**DATASET RECORDS:**
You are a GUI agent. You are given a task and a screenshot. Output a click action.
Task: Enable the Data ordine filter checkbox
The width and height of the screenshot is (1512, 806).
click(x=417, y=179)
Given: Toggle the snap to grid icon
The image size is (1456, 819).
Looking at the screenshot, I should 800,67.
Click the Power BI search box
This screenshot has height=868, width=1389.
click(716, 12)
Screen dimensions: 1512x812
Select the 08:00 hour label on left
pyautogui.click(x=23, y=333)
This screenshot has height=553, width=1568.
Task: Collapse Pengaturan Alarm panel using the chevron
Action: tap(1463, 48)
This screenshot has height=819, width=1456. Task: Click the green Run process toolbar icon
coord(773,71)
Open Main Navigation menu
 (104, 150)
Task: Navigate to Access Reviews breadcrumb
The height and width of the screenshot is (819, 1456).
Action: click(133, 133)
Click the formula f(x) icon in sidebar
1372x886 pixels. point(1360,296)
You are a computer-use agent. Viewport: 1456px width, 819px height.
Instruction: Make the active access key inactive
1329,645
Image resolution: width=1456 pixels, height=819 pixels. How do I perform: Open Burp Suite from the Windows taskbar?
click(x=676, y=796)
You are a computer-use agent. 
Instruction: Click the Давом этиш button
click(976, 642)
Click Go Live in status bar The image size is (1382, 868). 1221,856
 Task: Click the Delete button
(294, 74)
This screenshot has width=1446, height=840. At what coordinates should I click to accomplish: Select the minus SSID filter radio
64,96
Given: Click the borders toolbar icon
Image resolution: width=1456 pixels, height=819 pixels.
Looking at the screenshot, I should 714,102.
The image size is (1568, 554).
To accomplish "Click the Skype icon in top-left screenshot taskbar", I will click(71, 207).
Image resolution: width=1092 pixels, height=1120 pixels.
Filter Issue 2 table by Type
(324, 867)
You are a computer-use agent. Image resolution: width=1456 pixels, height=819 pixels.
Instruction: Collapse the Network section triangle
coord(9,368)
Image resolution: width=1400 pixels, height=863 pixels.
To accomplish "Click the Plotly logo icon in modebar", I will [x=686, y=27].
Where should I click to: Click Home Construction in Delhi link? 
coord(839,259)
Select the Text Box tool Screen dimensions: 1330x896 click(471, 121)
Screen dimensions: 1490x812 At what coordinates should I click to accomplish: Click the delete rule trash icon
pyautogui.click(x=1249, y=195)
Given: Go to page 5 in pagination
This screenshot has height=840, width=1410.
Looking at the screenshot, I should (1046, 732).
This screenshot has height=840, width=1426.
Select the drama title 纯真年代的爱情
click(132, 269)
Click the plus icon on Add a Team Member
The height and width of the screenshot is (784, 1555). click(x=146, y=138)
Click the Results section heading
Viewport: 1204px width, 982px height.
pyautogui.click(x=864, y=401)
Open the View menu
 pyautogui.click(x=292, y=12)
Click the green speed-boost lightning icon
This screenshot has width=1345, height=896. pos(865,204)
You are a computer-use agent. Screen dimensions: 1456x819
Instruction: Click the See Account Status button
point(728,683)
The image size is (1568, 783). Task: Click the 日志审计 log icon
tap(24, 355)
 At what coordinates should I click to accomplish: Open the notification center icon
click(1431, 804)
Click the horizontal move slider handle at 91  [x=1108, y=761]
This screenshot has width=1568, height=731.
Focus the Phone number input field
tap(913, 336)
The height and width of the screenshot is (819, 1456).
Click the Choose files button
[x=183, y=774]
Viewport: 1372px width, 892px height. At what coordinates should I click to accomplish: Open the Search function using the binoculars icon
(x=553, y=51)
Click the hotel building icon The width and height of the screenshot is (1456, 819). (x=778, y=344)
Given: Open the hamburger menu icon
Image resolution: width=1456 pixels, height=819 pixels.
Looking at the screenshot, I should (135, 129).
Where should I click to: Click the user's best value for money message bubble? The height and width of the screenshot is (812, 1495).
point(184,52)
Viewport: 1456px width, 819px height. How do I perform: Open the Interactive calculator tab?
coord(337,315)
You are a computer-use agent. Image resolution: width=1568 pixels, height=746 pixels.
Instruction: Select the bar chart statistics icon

**AIM OF THE EXERCISE:** Write each line above out exactly.

**EXERCISE ANSWER:**
You are a GUI agent. You are given a task and a screenshot. Output a click action.
Task: Enable the Data ordine filter checkbox
The width and height of the screenshot is (1512, 806).
click(x=417, y=179)
Given: Toggle the snap to grid icon
The image size is (1456, 819).
Looking at the screenshot, I should 800,67.
Click the Power BI search box
This screenshot has height=868, width=1389.
click(716, 12)
Screen dimensions: 1512x812
Select the 08:00 hour label on left
pyautogui.click(x=23, y=333)
This screenshot has height=553, width=1568.
Task: Collapse Pengaturan Alarm panel using the chevron
Action: tap(1463, 48)
This screenshot has height=819, width=1456. Task: Click the green Run process toolbar icon
coord(773,71)
Open Main Navigation menu
 (104, 150)
Task: Navigate to Access Reviews breadcrumb
The height and width of the screenshot is (819, 1456).
Action: click(133, 133)
Click the formula f(x) icon in sidebar
1372x886 pixels. point(1360,296)
You are a computer-use agent. Viewport: 1456px width, 819px height.
Instruction: Make the active access key inactive
1329,645
Image resolution: width=1456 pixels, height=819 pixels. How do I perform: Open Burp Suite from the Windows taskbar?
click(x=676, y=796)
You are a computer-use agent. 
Instruction: Click the Давом этиш button
click(976, 642)
Click Go Live in status bar The image size is (1382, 868). 1221,856
 Task: Click the Delete button
(294, 74)
This screenshot has width=1446, height=840. At what coordinates should I click to accomplish: Select the minus SSID filter radio
64,96
Given: Click the borders toolbar icon
Image resolution: width=1456 pixels, height=819 pixels.
Looking at the screenshot, I should 714,102.
The image size is (1568, 554).
To accomplish "Click the Skype icon in top-left screenshot taskbar", I will click(71, 207).
Image resolution: width=1092 pixels, height=1120 pixels.
Filter Issue 2 table by Type
(324, 867)
You are a computer-use agent. Image resolution: width=1456 pixels, height=819 pixels.
Instruction: Collapse the Network section triangle
coord(9,368)
Image resolution: width=1400 pixels, height=863 pixels.
To accomplish "Click the Plotly logo icon in modebar", I will [x=686, y=27].
Where should I click to: Click Home Construction in Delhi link? 
coord(839,259)
Select the Text Box tool Screen dimensions: 1330x896 click(471, 121)
Screen dimensions: 1490x812 At what coordinates should I click to accomplish: Click the delete rule trash icon
pyautogui.click(x=1249, y=195)
Given: Go to page 5 in pagination
This screenshot has height=840, width=1410.
Looking at the screenshot, I should (1046, 732).
This screenshot has height=840, width=1426.
Select the drama title 纯真年代的爱情
click(132, 269)
Click the plus icon on Add a Team Member
The height and width of the screenshot is (784, 1555). click(x=146, y=138)
Click the Results section heading
Viewport: 1204px width, 982px height.
pyautogui.click(x=864, y=401)
Open the View menu
 pyautogui.click(x=292, y=12)
Click the green speed-boost lightning icon
This screenshot has width=1345, height=896. pos(865,204)
You are a computer-use agent. Screen dimensions: 1456x819
Instruction: Click the See Account Status button
point(728,683)
The image size is (1568, 783). Task: Click the 日志审计 log icon
tap(24, 355)
 At what coordinates should I click to accomplish: Open the notification center icon
click(1431, 804)
Click the horizontal move slider handle at 91  [x=1108, y=761]
This screenshot has width=1568, height=731.
Focus the Phone number input field
tap(913, 336)
The height and width of the screenshot is (819, 1456).
Click the Choose files button
[x=183, y=774]
Viewport: 1372px width, 892px height. At what coordinates should I click to accomplish: Open the Search function using the binoculars icon
(x=553, y=51)
Click the hotel building icon The width and height of the screenshot is (1456, 819). (x=778, y=344)
Given: Open the hamburger menu icon
Image resolution: width=1456 pixels, height=819 pixels.
Looking at the screenshot, I should (135, 129).
Where should I click to: Click the user's best value for money message bubble? The height and width of the screenshot is (812, 1495).
point(184,52)
Viewport: 1456px width, 819px height. How do I perform: Open the Interactive calculator tab?
coord(337,315)
You are a computer-use agent. Image resolution: width=1568 pixels, height=746 pixels.
Instruction: Select the bar chart statistics icon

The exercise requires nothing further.